Could it be possible that the issue is with STRSIZE being variable rather than fixed?

scivision commented 2 years ago

I need to add tests for this and fix it. Until recent updates, h5fortran character support in general was a bit narrow in scope. h5py discusses UTF8 and ASCII in HDF5 files, and h5py defaults to UTF8. In Fortran, some compilers including Intel oneAPI 2022 do not yet support UTF8 character. So I can't just make h5fortran default to UTF8.

Several days ago I added the ability to read variable length string datasets, but this might be missing from attributes, that should be an easy fix.

So in short there are two possible issues:

  1. attributes might need to have variable length string added just like datasets already have in h5fortran
  2. may need to add capability to write/read UTF8 with HDF5, provided the compiler supports it
scivision commented 2 years ago

Recent updates to character in h5fortran (several days to today)

I didn't make any changes to attributes for these feature updates, and obviously character is even more popular for attributes than datasets, so this is worthwhile.

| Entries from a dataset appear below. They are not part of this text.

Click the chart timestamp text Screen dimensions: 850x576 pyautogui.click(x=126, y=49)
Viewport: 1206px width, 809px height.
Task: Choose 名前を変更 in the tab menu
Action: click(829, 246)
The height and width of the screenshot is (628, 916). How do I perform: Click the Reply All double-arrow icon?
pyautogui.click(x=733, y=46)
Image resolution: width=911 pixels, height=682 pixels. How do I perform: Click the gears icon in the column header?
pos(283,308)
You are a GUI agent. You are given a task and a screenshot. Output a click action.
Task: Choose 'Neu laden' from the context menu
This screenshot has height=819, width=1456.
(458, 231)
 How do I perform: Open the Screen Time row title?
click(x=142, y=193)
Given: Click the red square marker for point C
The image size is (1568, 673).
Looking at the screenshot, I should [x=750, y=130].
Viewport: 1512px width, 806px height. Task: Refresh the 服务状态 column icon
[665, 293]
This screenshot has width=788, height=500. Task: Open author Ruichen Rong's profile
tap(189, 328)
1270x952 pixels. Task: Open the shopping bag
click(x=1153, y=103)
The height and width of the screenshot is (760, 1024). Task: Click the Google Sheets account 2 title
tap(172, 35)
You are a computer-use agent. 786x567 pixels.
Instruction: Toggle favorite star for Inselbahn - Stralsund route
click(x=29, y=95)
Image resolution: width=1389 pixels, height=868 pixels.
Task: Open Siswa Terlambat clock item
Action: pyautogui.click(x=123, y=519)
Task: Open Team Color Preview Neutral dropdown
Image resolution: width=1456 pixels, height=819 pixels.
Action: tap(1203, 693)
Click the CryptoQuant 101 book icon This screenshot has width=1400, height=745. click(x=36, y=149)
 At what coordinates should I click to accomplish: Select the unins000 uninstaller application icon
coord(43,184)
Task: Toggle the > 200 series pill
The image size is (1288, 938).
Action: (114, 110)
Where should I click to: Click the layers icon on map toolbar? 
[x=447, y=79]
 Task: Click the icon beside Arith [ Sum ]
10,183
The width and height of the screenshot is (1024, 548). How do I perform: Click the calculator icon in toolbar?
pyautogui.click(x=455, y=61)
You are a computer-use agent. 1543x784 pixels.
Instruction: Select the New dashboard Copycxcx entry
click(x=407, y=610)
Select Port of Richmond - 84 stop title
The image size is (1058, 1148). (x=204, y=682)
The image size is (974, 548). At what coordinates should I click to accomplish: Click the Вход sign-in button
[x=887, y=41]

milancurcic commented 2 years ago

Thanks, Michael. In case it's helpful, I found this thread and example: https://forum.hdfgroup.org/t/how-to-read-a-utf-8-string/6125/6

milancurcic commented 2 years ago

I made a bit of headway by adapting the example above. I couldn't find a subroutine in the API to query the length of the string (let me know if you know about it), so it currently hardcodes a possibly sufficiently large buffer length.

program p

  implicit none

  print *, get_h5_attribute_string('mnist_dense.h5', '.', 'model_config') 

contains

  function get_h5_attribute_string(filename, object_name, attribute_name) result(res)
    use hdf5, only: H5F_ACC_RDONLY_F, HID_T, &
                    h5aget_type_f, h5aopen_by_name_f, h5aread_f, &
                    h5fclose_f, h5fopen_f
    use iso_c_binding, only: c_char, c_f_pointer, c_loc, c_null_char, c_ptr

    character(*), intent(in) :: filename
    character(*), intent(in) :: object_name
    character(*), intent(in) :: attribute_name
    character(:), allocatable :: res

    ! Make sufficiently large to hold most attributes
    integer, parameter :: BUFLEN = 10000

    type(c_ptr) :: f_ptr
    type(c_ptr), target :: buffer
    character(len=BUFLEN, kind=c_char), pointer :: string => null()
    integer(HID_T) :: fid, aid, atype
    integer :: hdferr

    ! Open the file and get the type of the attribute
    call h5fopen_f(filename, H5F_ACC_RDONLY_F, fid, hdferr)
    call h5aopen_by_name_f(fid, object_name, attribute_name, aid, hdferr)
    call h5aget_type_f(aid, atype, hdferr)

    ! Read the data
    f_ptr = c_loc(buffer)
    call h5aread_f(aid, atype, f_ptr, hdferr)
    call c_f_pointer(buffer, string)

    ! Close the file 
    call h5fclose_f(fid, hdferr)

    res = string(:index(string, c_null_char))

  end function get_h5_attribute_string

end program p

Building and running the program on the h5 file attached above in this thread returns the expected output:

 {"class_name": "Sequential", "config": {"name": "sequential", "layers": [{"class_name": "InputLayer", "config": {"batch_input_shape": [null, 784], "dtype": "float32", "sparse": false, "ragged": false, "name": "input_1"}}, {"class_name": "Dense", "config": {"name": "dense", "trainable": true, "dtype": "float32", "units": 30, "activation": "sigmoid", "use_bias": true, "kernel_initializer": {"class_name": "GlorotUniform", "config": {"seed": null}}, "bias_initializer": {"class_name": "Zeros", "config": {}}, "kernel_regularizer": null, "bias_regularizer": null, "activity_regularizer": null, "kernel_constraint": null, "bias_constraint": null}}, {"class_name": "Dense", "config": {"name": "dense_1", "trainable": true, "dtype": "float32", "units": 10, "activation": "softmax", "use_bias": true, "kernel_initializer": {"class_name": "GlorotUniform", "config": {"seed": null}}, "bias_initializer": {"class_name": "Zeros", "config": {}}, "kernel_regularizer": null, "bias_regularizer": null, "activity_regularizer": null, "kernel_constraint": null, "bias_constraint": null}}]}}
scivision commented 2 years ago

Note, this UTF8 read is done using the default character Fortran kind. I haven't examined the consequences of this vs. the UCS4 Fortran kind. I note in both cases, len=4 character is required.

My test of this is trivial, so please reopen this if this doesn't work for you.